The pain of intermittent problems

Can data centres handle sporadic faults?

Data centres have been providing services to users for decades and the expectation has always been that system failures and interruptions would be kept to a minimum – and perhaps more importantly, that should something go wrong it would be fixed as quickly as possible.

The problem is that the popular idea of what constitutes an acceptable minimum number of interruptions has fallen so low that many IT services are now expected simply to always work, without fail. And, goodness knows, if something does go wrong, the expectation is that it will be fixed within minutes, if not seconds. This has made software reliability a critical issue for both the vast majority of enterprise users and the technical staff whose job it is to keep everything running smoothly (Figure 1).

A recent report by Freeform Dynamics highlights the fact that despite considerable effort and expense, and the development of new architectures and operational processes, IT services still suffer interruptions. This is true across organisations of all sizes and in all verticals, and it applies to the producers of software as well as to the users of commercial applications (Figure 2).

Major incidents and intermittent problems abound

Over a third of respondents reported major incidents such as complete system failure and data corruption. But while major systems failures can have a huge impact, DR plans and procedures often exist to deal with them, with the expectation that key resources will be mobilised immediately. In some ways more challenging are issues that crop up and then disappear. If you’re lucky, such intermittent problems could simply be caused by bugs in the application software in sections that are only run in unusual circumstances, relatively easy to track down, if not always to remediate.

More problematic are failures that only take place due to an unusual combination of the application code execution within the overall systems environment, potentially including factors from the operating system, middleware stacks, virtualisation platforms or even the precise nature of the physical environment. And such unusual combinations of elements are more likely to happen as systems become more dynamic in terms of how resources are allocated at execution time.

Indeed, more respondents stated they had experienced sporadic problems, such as intermittent software failure or intermittent processing corruption, unexpected program behaviour or unpredictable performance, as compared to those reporting major systems outages. And when it comes to the impact of these software issues, the survey paints a disturbing picture (Figure 3).

Major issues are, of course, almost without exception extremely disruptive, but intermittent problems are also recognised as being disruptive by many. Plus it’s not just corruption or unexpected behaviour that cause disruption – performance inconsistency is also important. Taken together, it is clear that the reliability and responsiveness of software are much more than simply nice-to-have features. But why do such issues cause data centre professionals problems (Figure 4)?

▬▬▬▬▬▬

= What is being asked =
Reproduce the passage of the article on sporadic faults from "Over a third" through "always to remediate.", substituting "disaster recovery plans" for "DR plans".

[Data on locating visible targets]
▬▬▬▬▬▬

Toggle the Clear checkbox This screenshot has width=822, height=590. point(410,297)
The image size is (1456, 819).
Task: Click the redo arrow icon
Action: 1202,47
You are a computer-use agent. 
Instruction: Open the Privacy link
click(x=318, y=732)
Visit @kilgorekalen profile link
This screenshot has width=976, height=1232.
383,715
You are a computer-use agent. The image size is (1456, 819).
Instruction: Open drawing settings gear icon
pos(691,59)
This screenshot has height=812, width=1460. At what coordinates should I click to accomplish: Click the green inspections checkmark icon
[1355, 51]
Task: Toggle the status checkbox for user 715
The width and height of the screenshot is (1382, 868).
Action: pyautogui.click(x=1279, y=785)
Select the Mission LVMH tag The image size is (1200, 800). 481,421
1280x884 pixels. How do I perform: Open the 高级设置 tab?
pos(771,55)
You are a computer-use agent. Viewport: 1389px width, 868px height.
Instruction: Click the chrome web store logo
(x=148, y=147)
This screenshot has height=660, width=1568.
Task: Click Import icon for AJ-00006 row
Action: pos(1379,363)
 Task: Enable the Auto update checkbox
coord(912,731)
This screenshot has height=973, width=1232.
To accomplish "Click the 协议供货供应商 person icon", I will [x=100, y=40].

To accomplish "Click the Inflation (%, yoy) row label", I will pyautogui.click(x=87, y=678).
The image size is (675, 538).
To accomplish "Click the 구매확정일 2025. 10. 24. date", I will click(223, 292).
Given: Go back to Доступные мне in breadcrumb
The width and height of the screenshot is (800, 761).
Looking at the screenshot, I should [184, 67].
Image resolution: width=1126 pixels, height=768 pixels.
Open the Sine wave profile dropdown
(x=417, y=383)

▬▬▬▬▬▬

= Answer to the task =
Over a third of respondents reported major incidents such as complete system failure and data corruption. But while major systems failures can have a huge impact, disaster recovery plans and procedures often exist to deal with them, with the expectation that key resources will be mobilised immediately. In some ways more challenging are issues that crop up and then disappear. If you’re lucky, such intermittent problems could simply be caused by bugs in the application software in sections that are only run in unusual circumstances, relatively easy to track down, if not always to remediate.